Franklin Circuit Court Judge Thomas Wingate ruled this week that he would not dismiss Beshear’s 2016 lawsuit against manufacturer Endo Pharmaceuticals regarding its drug Opana ER. The suit alleges Endo, who asked for the dismissal, violated state law and directly contributed to opioid related deaths and overdoses in Kentucky.
Beshear said similar to Endo, Mallinckrodt unlawfully built a market for the chronic use of opioids in the name of increasing corporate profits, knowing all along the dangers.
In his lawsuit against Mallinckrodt, Beshear claims that in promoting its branded opioids, the company consistently mischaracterized the risk of addiction and presented deceptive messages to Kentucky prescribers through patient guides, websites, marketing materials and its sales representatives.
Beshear said the company makes claims, without evidence, that long-term opioid use “helps enable patients to stay in the workplace, enjoy interactions with family and friends and remain an active member of society,” according to the company’s website.
The lawsuit alleges that the company directed “front groups” to promote opioid use and combat efforts to restrict opioid prescribing and that it failed to report suspicious orders of opioid supplies into Kentucky.
“While an agreement with the DEA currently prevents us from releasing a total number of doses sent to Kentucky, I can tell you that number is egregious and large enough to potentially cause addiction in every man, woman and child in this state,” Beshear said.
In 2017, Mallinckrodt agreed to pay $35 million to the federal government for violating federal reporting laws and entered into an accountability agreement with the DEA. Beshear’s lawsuit claims Mallinckrodt willfully violated Kentucky law by failing to report suspicious orders.
Along with Endo and Mallinckrodt, Beshear has sued three national opioid distributors, Pennsylvania-based AmerisourceBergen, Ohio-based Cardinal Health and San Francisco-based McKesson Corporation, which together are responsible for supplying 85 percent of opioids in Kentucky; New Jersey pharmaceutical manufacturer Johnson and Johnson and Walgreens.
As the lawsuits progress, Beshear said his main priority is to make sure the drug companies are hauled into a Kentucky court and held accountable to those they have harmed – the people of Kentucky.
Beshear’s office works to combat illegal drug use and abuse in Kentucky communities.

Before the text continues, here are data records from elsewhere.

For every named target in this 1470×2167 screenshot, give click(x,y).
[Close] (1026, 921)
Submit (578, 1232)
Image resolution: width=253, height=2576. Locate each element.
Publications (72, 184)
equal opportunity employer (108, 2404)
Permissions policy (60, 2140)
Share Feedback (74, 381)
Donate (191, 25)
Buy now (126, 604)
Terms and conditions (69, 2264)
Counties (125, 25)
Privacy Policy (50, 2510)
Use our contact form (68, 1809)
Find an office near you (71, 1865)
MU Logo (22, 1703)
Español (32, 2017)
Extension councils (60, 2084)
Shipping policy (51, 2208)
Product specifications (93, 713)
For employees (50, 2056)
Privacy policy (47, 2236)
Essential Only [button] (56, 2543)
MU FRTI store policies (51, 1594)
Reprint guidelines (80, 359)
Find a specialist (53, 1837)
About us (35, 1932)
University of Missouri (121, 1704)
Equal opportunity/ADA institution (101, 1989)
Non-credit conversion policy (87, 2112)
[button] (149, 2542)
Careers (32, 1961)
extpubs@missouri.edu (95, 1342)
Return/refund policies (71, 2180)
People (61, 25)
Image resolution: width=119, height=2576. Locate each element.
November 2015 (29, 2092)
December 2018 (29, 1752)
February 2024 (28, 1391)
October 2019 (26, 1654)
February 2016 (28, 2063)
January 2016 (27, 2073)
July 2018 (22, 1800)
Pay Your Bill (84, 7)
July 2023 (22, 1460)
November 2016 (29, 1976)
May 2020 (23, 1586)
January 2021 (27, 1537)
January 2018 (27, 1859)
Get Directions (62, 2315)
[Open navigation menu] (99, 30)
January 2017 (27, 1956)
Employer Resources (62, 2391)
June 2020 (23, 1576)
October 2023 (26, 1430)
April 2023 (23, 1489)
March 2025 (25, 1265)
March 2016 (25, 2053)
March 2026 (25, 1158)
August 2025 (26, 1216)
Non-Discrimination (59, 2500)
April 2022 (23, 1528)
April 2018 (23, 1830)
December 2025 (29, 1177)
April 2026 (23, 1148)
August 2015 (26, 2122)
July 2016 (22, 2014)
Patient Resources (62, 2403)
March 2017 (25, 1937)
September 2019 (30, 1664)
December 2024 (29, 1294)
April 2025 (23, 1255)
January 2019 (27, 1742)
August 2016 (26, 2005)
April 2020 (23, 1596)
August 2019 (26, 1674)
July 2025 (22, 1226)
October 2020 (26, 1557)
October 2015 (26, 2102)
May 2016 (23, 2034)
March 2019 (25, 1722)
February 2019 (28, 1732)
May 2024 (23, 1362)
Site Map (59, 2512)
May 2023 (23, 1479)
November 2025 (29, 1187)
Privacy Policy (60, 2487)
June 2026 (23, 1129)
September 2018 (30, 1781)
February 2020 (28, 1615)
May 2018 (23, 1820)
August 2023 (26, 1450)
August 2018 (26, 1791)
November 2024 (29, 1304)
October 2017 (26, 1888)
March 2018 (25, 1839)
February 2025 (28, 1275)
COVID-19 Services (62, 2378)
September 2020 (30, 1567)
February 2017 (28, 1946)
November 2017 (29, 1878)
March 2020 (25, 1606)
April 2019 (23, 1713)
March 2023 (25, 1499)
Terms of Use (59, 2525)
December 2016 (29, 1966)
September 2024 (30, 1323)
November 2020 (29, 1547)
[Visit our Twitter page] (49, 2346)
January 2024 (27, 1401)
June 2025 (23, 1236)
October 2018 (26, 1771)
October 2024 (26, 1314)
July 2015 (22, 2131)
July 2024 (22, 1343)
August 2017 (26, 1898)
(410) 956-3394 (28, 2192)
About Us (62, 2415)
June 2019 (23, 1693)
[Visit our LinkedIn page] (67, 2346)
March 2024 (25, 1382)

Investigators from the Office of the Attorney General are assigned to the Appalachia High Intensity Drug Trafficking Area Task Force (HIDTA). The Appalachia HIDTA consists of counties in Kentucky, Tennessee, Virginia and West Virginia.
Under prevention efforts, Beshear launched the Kentucky Opioid Disposal Program, the state’s first initiative to allow Kentuckians to safely dispose of opioid medications at home. The pilot program includes Henderson, Floyd, McCracken and Perry counties. Beshear’s Office of Senior Protection is also working with the faith-based community to distribute the pouches at senior events.
In total, the program has the potential to dispose of more than 2.2 million unused opioids.